Below is a piece with very enlightening statistics about what groups commits most crimes in New York City, and an even more eye-opening observation about how the stop-and-frisk policies, far from targeting minorities, actually target whites, who commit a percentage of crimes disproportionately lower than other ethnic groups when compared to the rates at which they are subjected to stop-and-frisk.

The author of the FrontPageMag article, John Perazzo, also notes that stop-and-frisk policies “targeting” blacks and Hispanics in minority neighbourhoods favour these groups in virtue of the vast share of police and city resources devoted to protecting their communities. A simple calculation of how these and other policies introduced by former New York Mayor Rudolph Giuliani as part of his zero-tolerance crackdown on the city's crime reduced violent crimes reveals that stop-and-frisk saved the lives of over 10,000 black and Hispanic males.

This prompts the question: are the professional "anti-racists", the usual media and lobby-group suspects, really concerned about the welfare of minority groups as they profess, or are they much more concerned about the perpetuation of the "race relations" industry - with all its peddling of ethnic victimization - which also means their own self-perpetuation?
In open defiance of Mayor Michael Bloomberg and Police Commissioner Raymond Kelly, New York’s City Council last week passed two bills aimed at curbing the NY Police Department’s practice of “stop-and-frisk,” which has been among the most effective crime-fighting tactics ever employed. One of the bills mandates the appointment of an independent inspector general to monitor the department for evidence that its use of stop-and-frisk may be unfairly targeting blacks and Hispanics; the other opens the door to racial profiling lawsuits against the NYPD. Black Councilman Donovan Richards (D-Queens), who prides himself on being a strong voice against profiling, says that he himself was once “dehumanized” by the experience of being stopped and frisked as a teen, and thus wishes to spare other minority youth the same pain.

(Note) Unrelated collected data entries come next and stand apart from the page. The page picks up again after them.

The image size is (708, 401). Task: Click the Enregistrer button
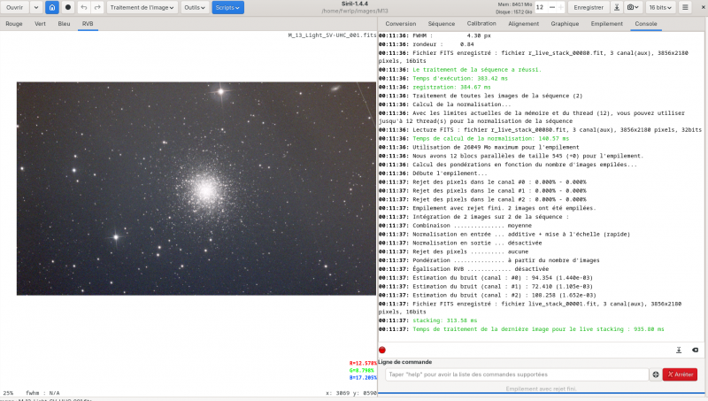589,7

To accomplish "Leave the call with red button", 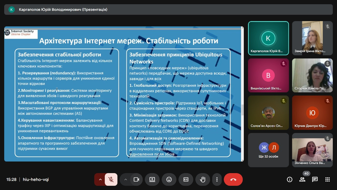I will 233,179.

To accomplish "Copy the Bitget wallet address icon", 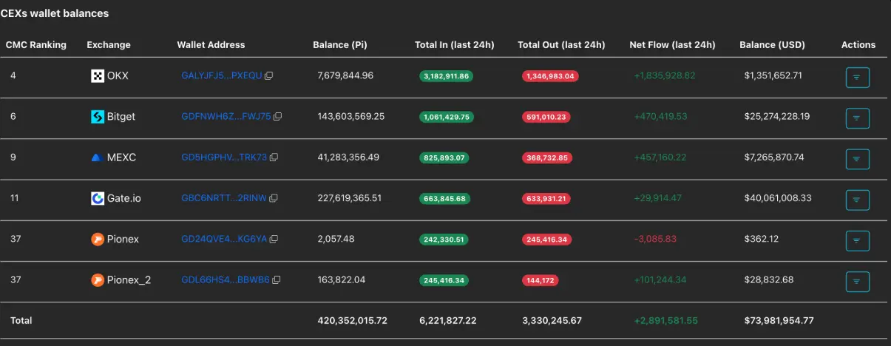I will [x=278, y=117].
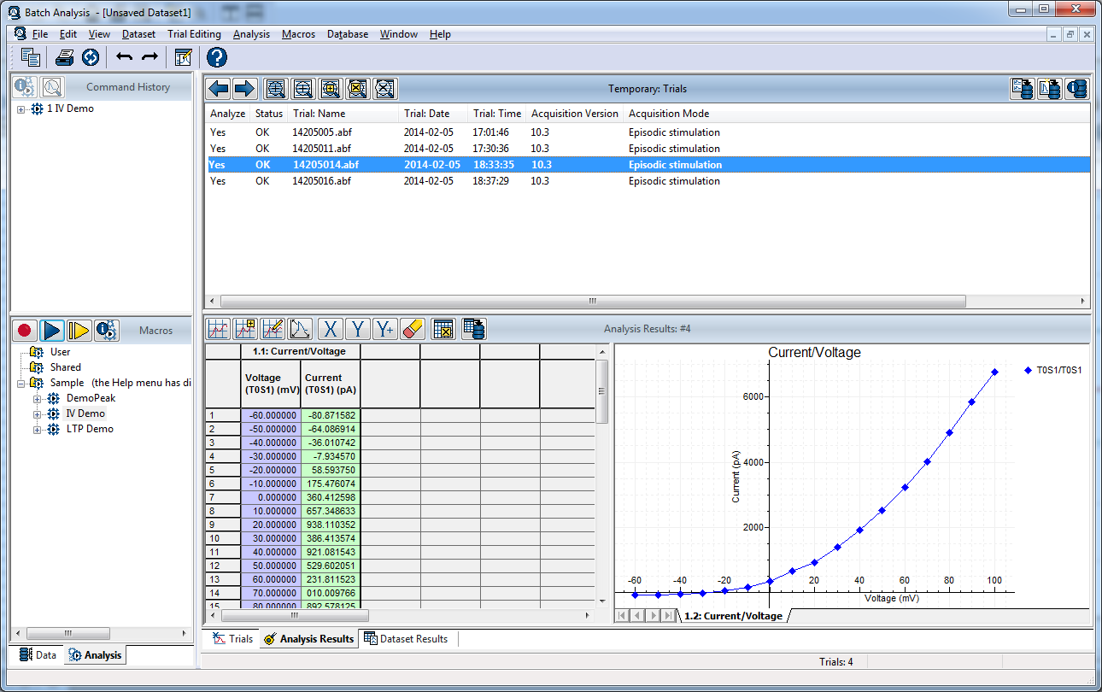Click the red record macro button

pos(24,330)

In a nutshell, the laws governing stop-and-frisk permit police to briefly detain a person upon reasonable suspicion of his or her involvement in, or intent to commit, a crime—even if there is not yet enough evidence to make an arrest. To justify such a stop, an officer must be able to cite “specific and articulable facts which, taken together with rational inferences from those facts, reasonably warrant that intrusion.” During detention, an officer may question the suspect and, if he deems it advisable, conduct a weapon search by frisking the suspect’s outer garments.

But civil-liberties and civil-rights activists nationwide—and in New York particularly—routinely charge that stop-and-frisk practices are racist because they target nonwhite minorities in disproportionate numbers. Manhattan Institute Fellow Heather MacDonald, who has done immensely important work in researching the facts about stop-and-frisk and placing them in proper perspective, notes that in 2011 in New York City, African Americans, who constituted 23% of the city’s population, were fully 53% of all police-stop subjects. By contrast, whites were 35% of the city’s population but only 9% of stop subjects.

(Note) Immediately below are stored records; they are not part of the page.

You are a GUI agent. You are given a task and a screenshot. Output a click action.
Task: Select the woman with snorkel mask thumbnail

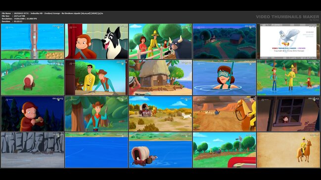225,77
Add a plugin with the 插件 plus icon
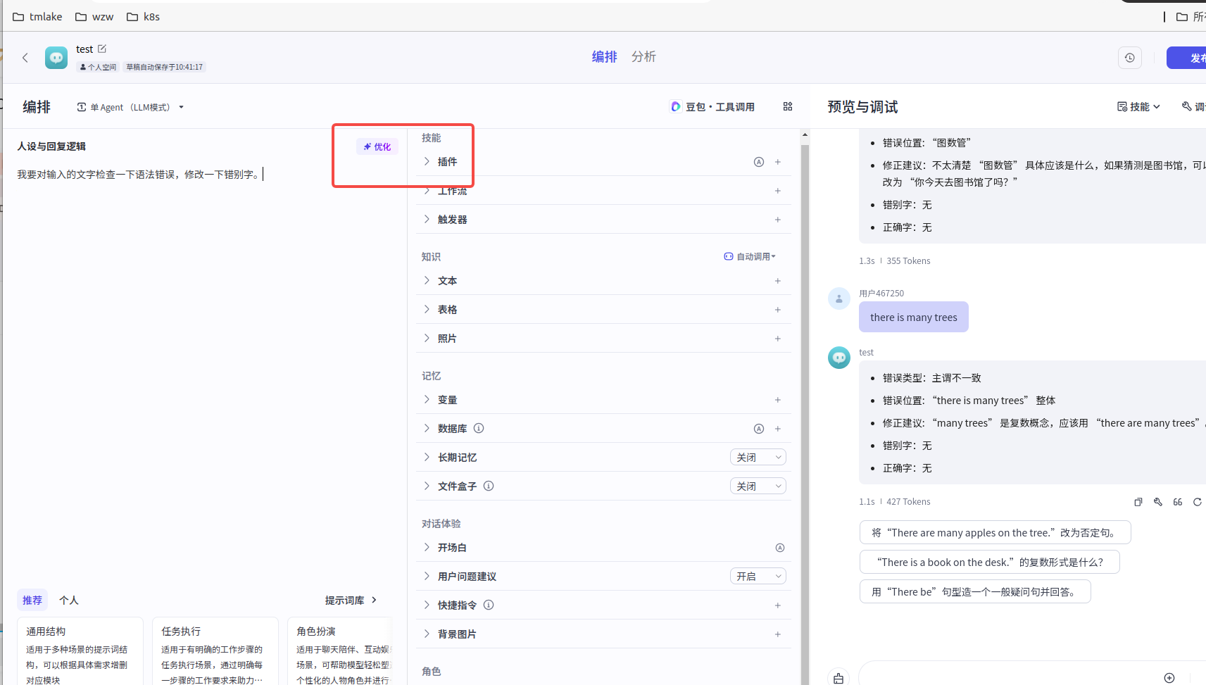This screenshot has height=685, width=1206. pos(778,162)
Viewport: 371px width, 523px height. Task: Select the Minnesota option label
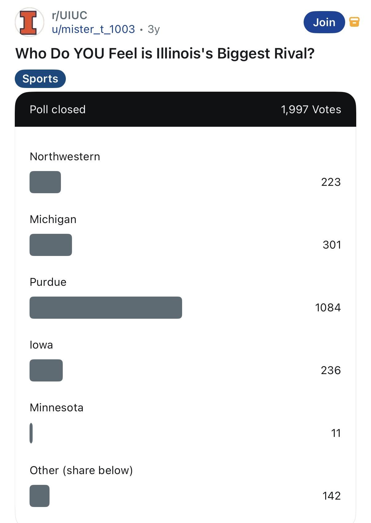(x=57, y=408)
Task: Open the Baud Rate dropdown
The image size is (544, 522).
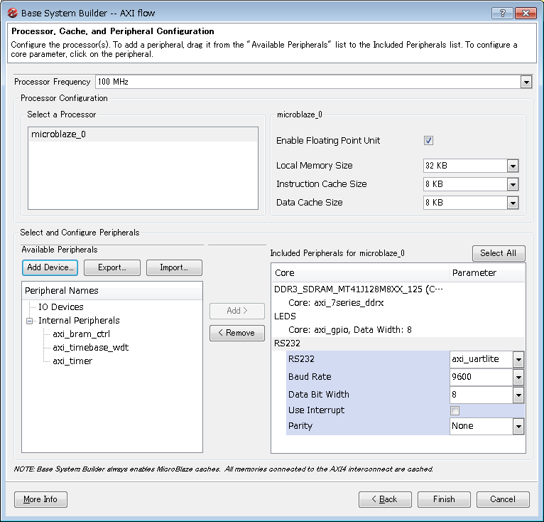Action: point(518,377)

Left-wing outfits like the New York Civil Liberties Union and the Center for Constitutional Rights maintain that if the racial makeup of those affected by “stop-and-frisk” does not mirror the racial makeup of the surrounding community as a whole, we can deduce that racism and/or discrimination are at work. But these critics omit the most important facts of all from the equation: In New York City during 2011, black offenders were responsible for 66% of all violent crimes, including approximately 70% of robberies and 80% of shootings. Blacks and Hispanics, combined, accounted for an astonishing 98% of all shootings in the city. Whites, by contrast, were responsible for only 5% of New York’s violent crimes, and scarcely 1% of its civilian shootings.

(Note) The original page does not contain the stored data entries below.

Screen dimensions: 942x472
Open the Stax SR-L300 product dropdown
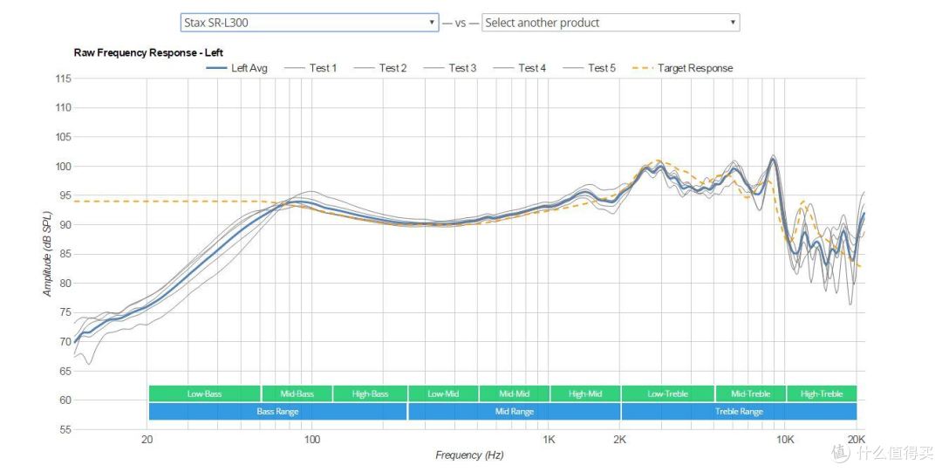pos(309,23)
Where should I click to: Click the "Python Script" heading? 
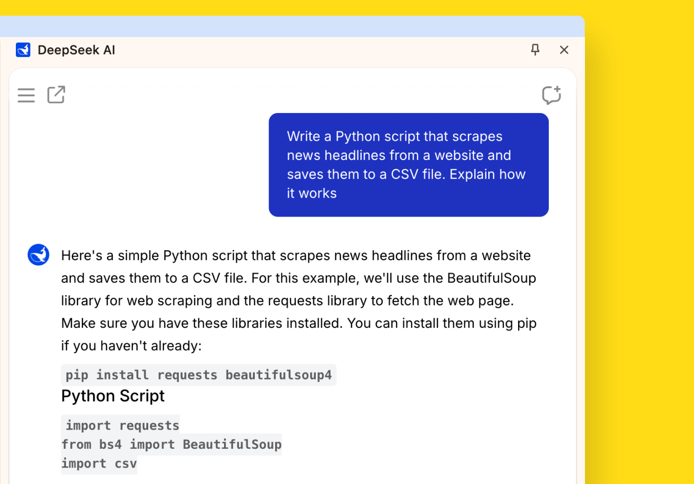(x=113, y=396)
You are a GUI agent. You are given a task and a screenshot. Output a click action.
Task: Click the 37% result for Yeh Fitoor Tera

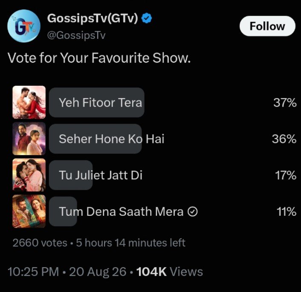[285, 102]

These plain and inarguable facts explain precisely why the residents of black and Hispanic neighborhoods seem to be “targets” of stop-and-frisk more often than residents of mostly white areas. In some cases, crime rates in minority neighborhoods are literally dozens of times higher than elsewhere.

The statistics above, it should be noted, raise a vital question that merits contemplation: If blacks constitute 66% of all violent offenders but only 53% of stop-and-frisk targets, and if whites are just 5% of violent offenders but fully 9% of stop-and-frisk targets, could it not be argued that it is actually whites, and not blacks, who are disproportionately “targeted” by stop-and-frisk?

And here’s another reasonable question that deserves an answer: While critics claim that stop-and-frisk policies “target” blacks and Hispanics in minority neighborhoods, why do they not also say that such policies, in another sense, selectively favor blacks and Hispanics by devoting a vastly disproportionate share of police manpower and city resources to protecting them and their communities? After all, it isn’t only the perpetrators in those places who are overwhelming black and Hispanic; the victims are mostly members of those demographics as well.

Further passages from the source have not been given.